Ever since I can remember, I’ve always had the worst eczema flare-ups during the summer. Between the combination of excess sun exposure and chlorine in swimming pools, my eczema does not do well during these months. To get to the bottom of why this happens and how to address it, I consulted with board-certified dermatologist Nava Greenfield, M.D., of Schweiger Dermatology Group.
Why Does My Eczema Get Worse in Summer?
According to Dr. Greenfield, it’s very common for eczema to flare up during the summer. “Sun exposure can cause dry, tiny cracks on the surface layer of the epidermis — and those cracks compromise the skin’s ability to protect itself from disease development,” she says. Additionally, flare-ups in summer can also be caused by a mix of contact dermatitis from various products you apply in the summer months, and that dermatitis can exacerbate underlying eczema.
How to Take Care of Eczema Flare-Ups in Summer
It’s important to use an eczema-friendly sunscreen, because sunburns cause further disruption to the skin barrier. According to the National Eczema Association, unscented, alcohol-free mineral suncreens can be good options. “It’s also helpful to avoid excessive sun exposure or subjecting yourself to intense heat for a substantial amount of time,” says Dr. Greenfield.
In addition, moisturizing is key when the temperatures rise, because heat dries out the skin. Our recommendations: try using a hydrating moisture cream formulated for eczema-prone skin, such as CeraVe Eczema Creamy Oil, which is made with colloidal oatmeal, and hyaluronic acid to moisturize eczema-prone skin and help relieve itching. It may also be helpful to use a body wash for sensitive or eczema-prone skin, like CeraVe Soothing Body Wash, which is accepted by the National Eczema Association, or Honest Soothing Therapy Body Wash with Colloidal Oatmeal.

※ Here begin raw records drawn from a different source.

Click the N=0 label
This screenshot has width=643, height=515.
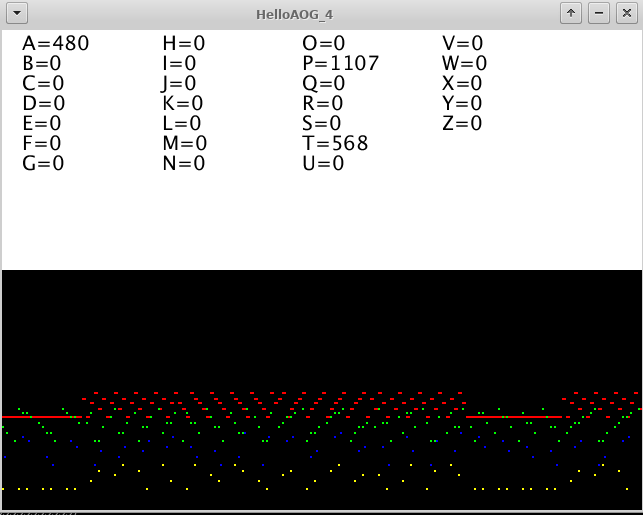click(x=183, y=164)
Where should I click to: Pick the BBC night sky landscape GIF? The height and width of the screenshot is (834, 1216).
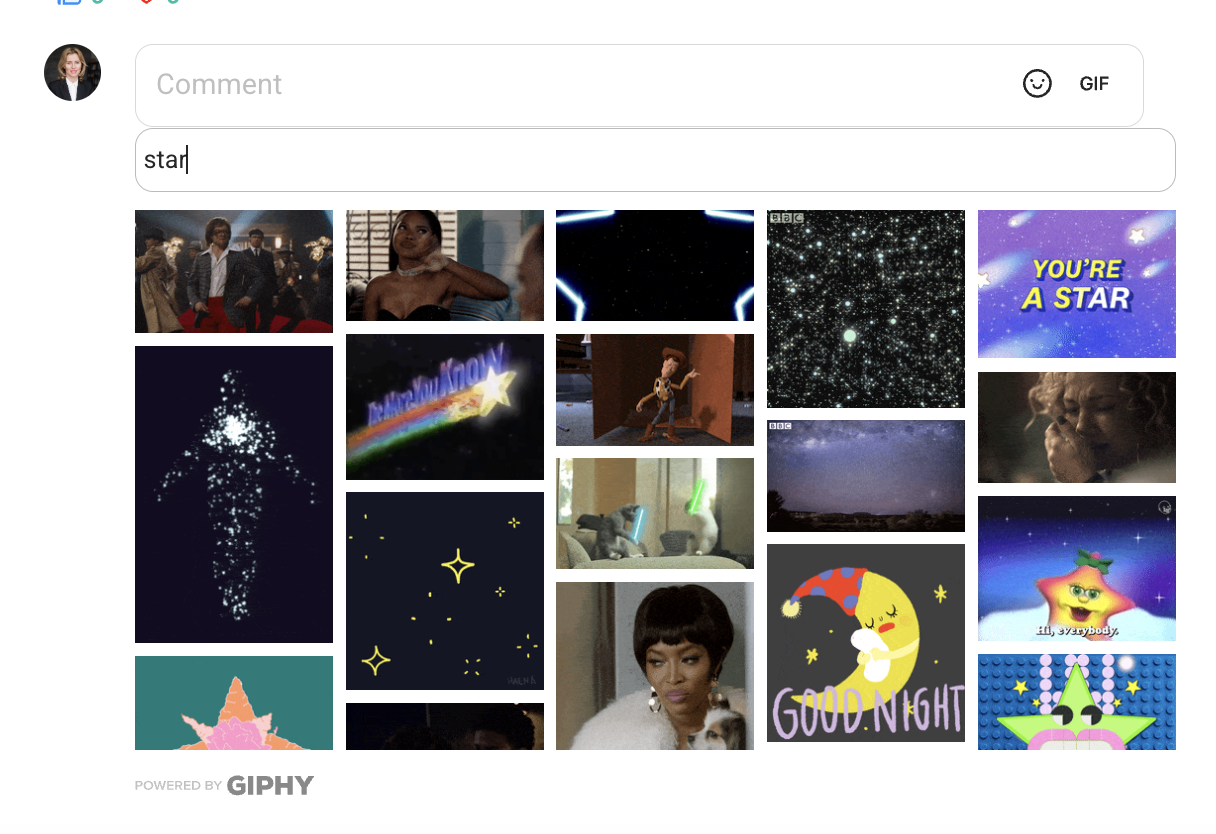(x=866, y=476)

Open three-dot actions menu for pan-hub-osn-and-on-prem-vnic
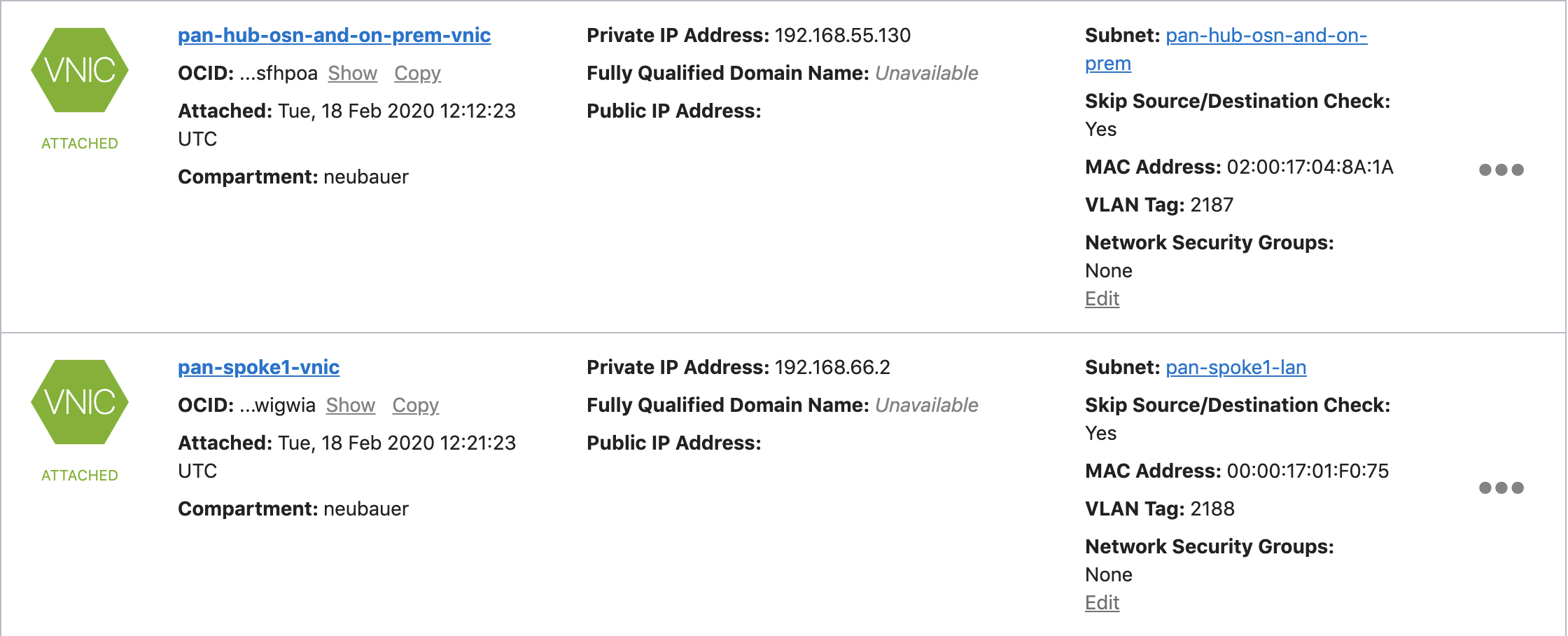pos(1501,170)
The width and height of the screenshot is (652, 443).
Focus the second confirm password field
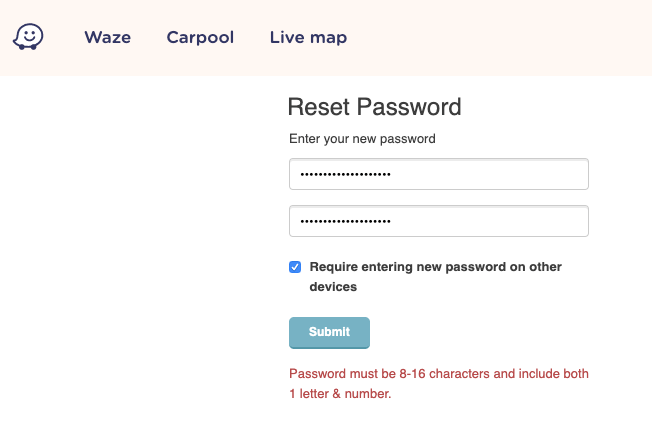pos(438,221)
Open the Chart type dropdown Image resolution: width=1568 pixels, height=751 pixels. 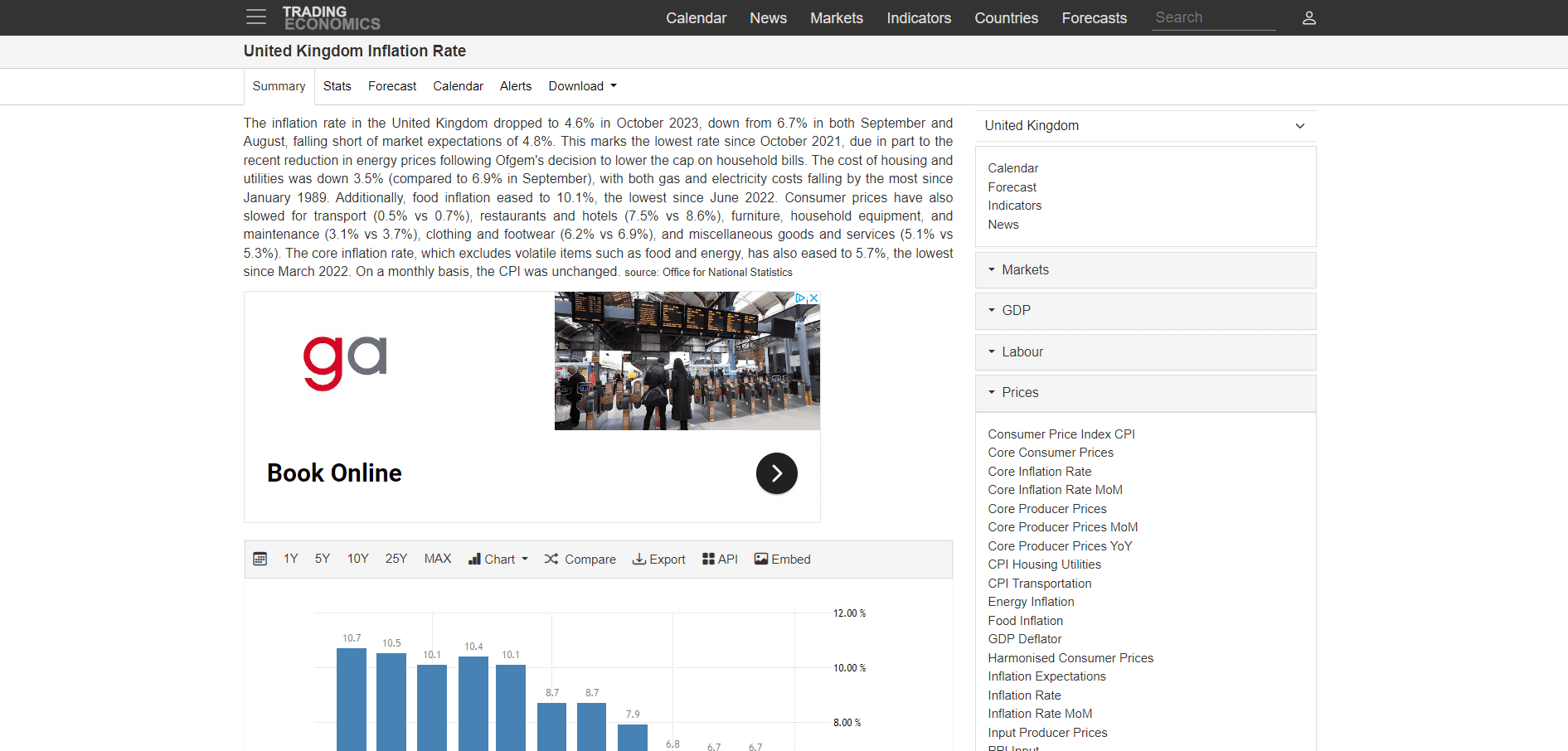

“If moisturizing is not helping to soothe and calm eczema-prone skin and you find yourself scratching, you may need to visit your dermatologist for a prescription,” Dr. Greenfield adds. There, they can proceed with patch testing to help figure out what is causing your flare-ups, as it might be caused by an ingredient you don’t realize you’re sensitive to.
“There are so many new and safe treatments to address eczema,” says Dr. Greenfield. “So don’t let yourself stay uncomfortable — seek care from a board-certified dermatologist if it persists.”